##### Records shown

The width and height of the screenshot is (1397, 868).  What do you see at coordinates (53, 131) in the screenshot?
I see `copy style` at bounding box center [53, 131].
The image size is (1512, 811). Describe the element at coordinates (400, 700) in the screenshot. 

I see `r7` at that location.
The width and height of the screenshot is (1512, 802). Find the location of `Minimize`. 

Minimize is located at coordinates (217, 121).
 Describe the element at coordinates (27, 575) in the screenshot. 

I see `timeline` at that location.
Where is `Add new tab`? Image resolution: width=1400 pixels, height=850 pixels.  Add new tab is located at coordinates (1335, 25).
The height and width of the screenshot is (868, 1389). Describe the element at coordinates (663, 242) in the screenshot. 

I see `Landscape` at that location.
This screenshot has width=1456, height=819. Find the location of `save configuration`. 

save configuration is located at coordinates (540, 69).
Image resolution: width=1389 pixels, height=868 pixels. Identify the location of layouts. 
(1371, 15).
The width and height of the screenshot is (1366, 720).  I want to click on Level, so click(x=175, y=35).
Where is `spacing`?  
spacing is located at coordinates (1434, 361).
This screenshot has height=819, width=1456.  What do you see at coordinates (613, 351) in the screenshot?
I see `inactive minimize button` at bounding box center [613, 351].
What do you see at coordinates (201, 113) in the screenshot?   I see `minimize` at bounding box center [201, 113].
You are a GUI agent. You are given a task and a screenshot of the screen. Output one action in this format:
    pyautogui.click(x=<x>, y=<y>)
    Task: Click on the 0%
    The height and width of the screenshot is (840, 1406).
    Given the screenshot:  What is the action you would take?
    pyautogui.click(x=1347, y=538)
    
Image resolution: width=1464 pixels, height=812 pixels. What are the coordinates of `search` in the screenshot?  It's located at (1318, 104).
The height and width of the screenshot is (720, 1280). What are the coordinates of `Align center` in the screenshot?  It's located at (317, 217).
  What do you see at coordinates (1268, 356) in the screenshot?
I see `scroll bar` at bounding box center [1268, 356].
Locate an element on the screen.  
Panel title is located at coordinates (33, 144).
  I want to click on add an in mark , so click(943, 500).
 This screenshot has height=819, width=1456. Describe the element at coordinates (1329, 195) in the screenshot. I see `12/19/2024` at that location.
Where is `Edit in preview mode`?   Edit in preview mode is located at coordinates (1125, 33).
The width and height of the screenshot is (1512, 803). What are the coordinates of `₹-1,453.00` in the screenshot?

##########

(Request)
Copy out, word for word, the lines starting at the one containing "351) in the screenshot?" and stopping after the final line, with both ends included.

(Solution to this exercise)
This screenshot has height=819, width=1456.  What do you see at coordinates (613, 351) in the screenshot?
I see `inactive minimize button` at bounding box center [613, 351].
What do you see at coordinates (201, 113) in the screenshot?   I see `minimize` at bounding box center [201, 113].
You are a GUI agent. You are given a task and a screenshot of the screen. Output one action in this format:
    pyautogui.click(x=<x>, y=<y>)
    Task: Click on the 0%
    The height and width of the screenshot is (840, 1406).
    Given the screenshot:  What is the action you would take?
    pyautogui.click(x=1347, y=538)
    
Image resolution: width=1464 pixels, height=812 pixels. What are the coordinates of `search` in the screenshot?  It's located at (1318, 104).
The height and width of the screenshot is (720, 1280). What are the coordinates of `Align center` in the screenshot?  It's located at (317, 217).
  What do you see at coordinates (1268, 356) in the screenshot?
I see `scroll bar` at bounding box center [1268, 356].
Locate an element on the screen.  
Panel title is located at coordinates (33, 144).
  I want to click on add an in mark , so click(943, 500).
 This screenshot has height=819, width=1456. Describe the element at coordinates (1329, 195) in the screenshot. I see `12/19/2024` at that location.
Where is `Edit in preview mode`?   Edit in preview mode is located at coordinates (1125, 33).
The width and height of the screenshot is (1512, 803). What are the coordinates of `₹-1,453.00` in the screenshot?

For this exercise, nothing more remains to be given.